Page excerpt:
Water bottles with 370,000 particles of nanoplastics
BOTTLES of water contain hundreds of thousands more plastic particles than was previously believed.
US research suggests drinking water from the bottle could contaminate your body with potentially toxic plastic.
Using the most advanced laser scanning techniques, scientists found an average of 240,000 particles of plastic in a one-litre plastic bottle of water – thousands of times more than had been previously found. The highest estimates found 370,000 particles. University of Columbia researchers tested three popular brands of bottled water sold in the US and analysed the plastic particles they contained down to just 100 nanometres in size.
The particles – nanoplastics – are much smaller than the microplastics previously detected in bottled water. But nanoplastics are potentially toxic because they can enter into blood cells and the brain. Microplastics range from 5mm to one micrometre – a millionth of a metre – while nanoplastics are less than one micrometre wide. Research is under way to assess the potentially harmful effects of nanoplastics.

Exercise directions: Resume the article on nanoplastics in bottled water, starting after its last sentence. You won't need the material for any of this.

Pixel coordinate grounding data:
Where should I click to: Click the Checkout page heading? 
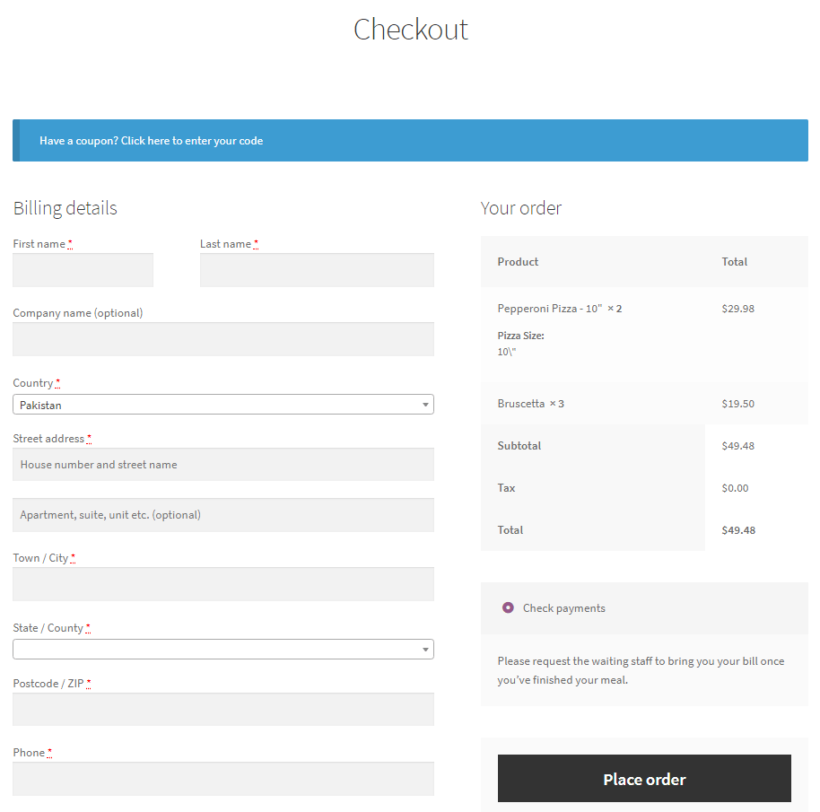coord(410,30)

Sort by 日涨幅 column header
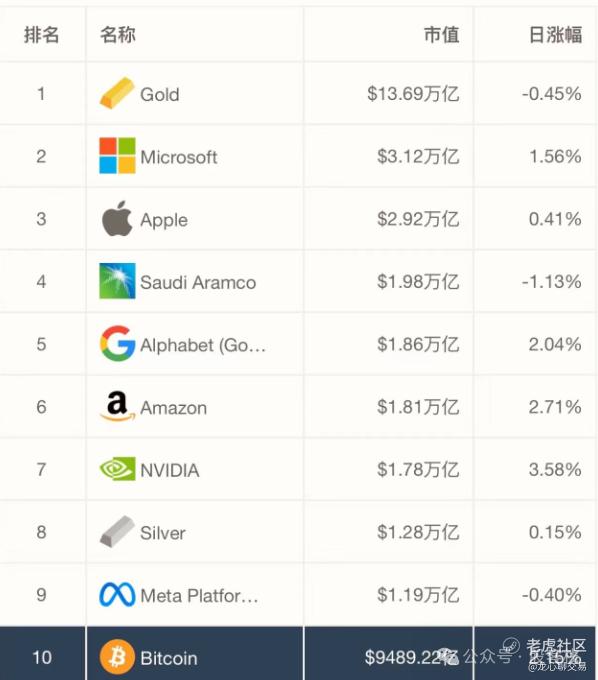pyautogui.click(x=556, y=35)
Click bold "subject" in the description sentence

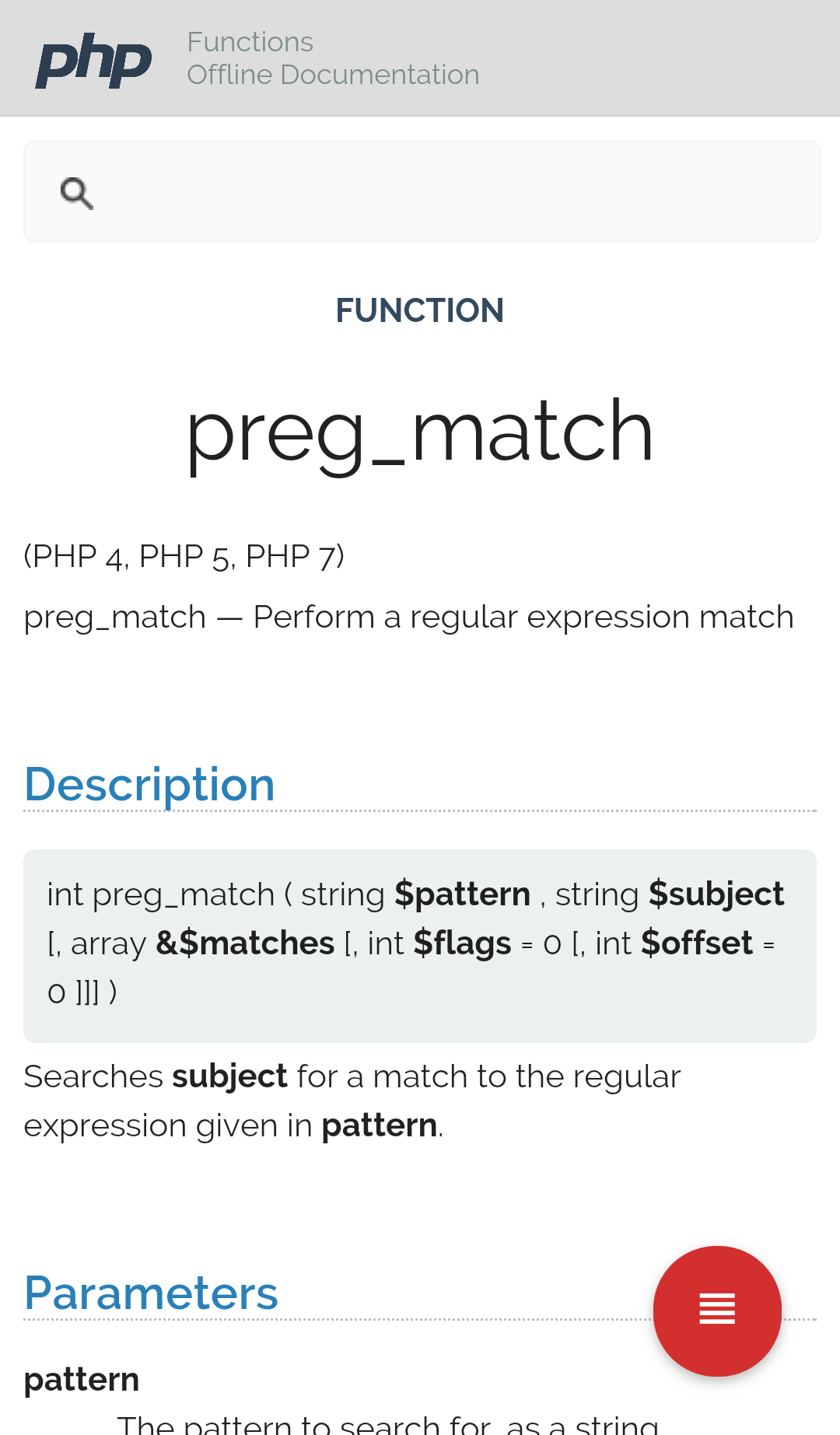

...

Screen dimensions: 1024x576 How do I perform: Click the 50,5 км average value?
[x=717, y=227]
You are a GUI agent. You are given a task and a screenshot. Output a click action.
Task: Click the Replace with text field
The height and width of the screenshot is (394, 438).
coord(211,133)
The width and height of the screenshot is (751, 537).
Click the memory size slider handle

Output:
Groundbreaking research in 2018 found around 300 microplastic particles in a litre of bottled water, but scientists were limited by measurement techniques at the time.
One common nanoplastic found was polyethylene terephthalate, or PET. Study co-author Professor Beizhan Yan, an environmental chemist at Columbia, said: ‘This was not surprising, since that is what many water bottles are made of.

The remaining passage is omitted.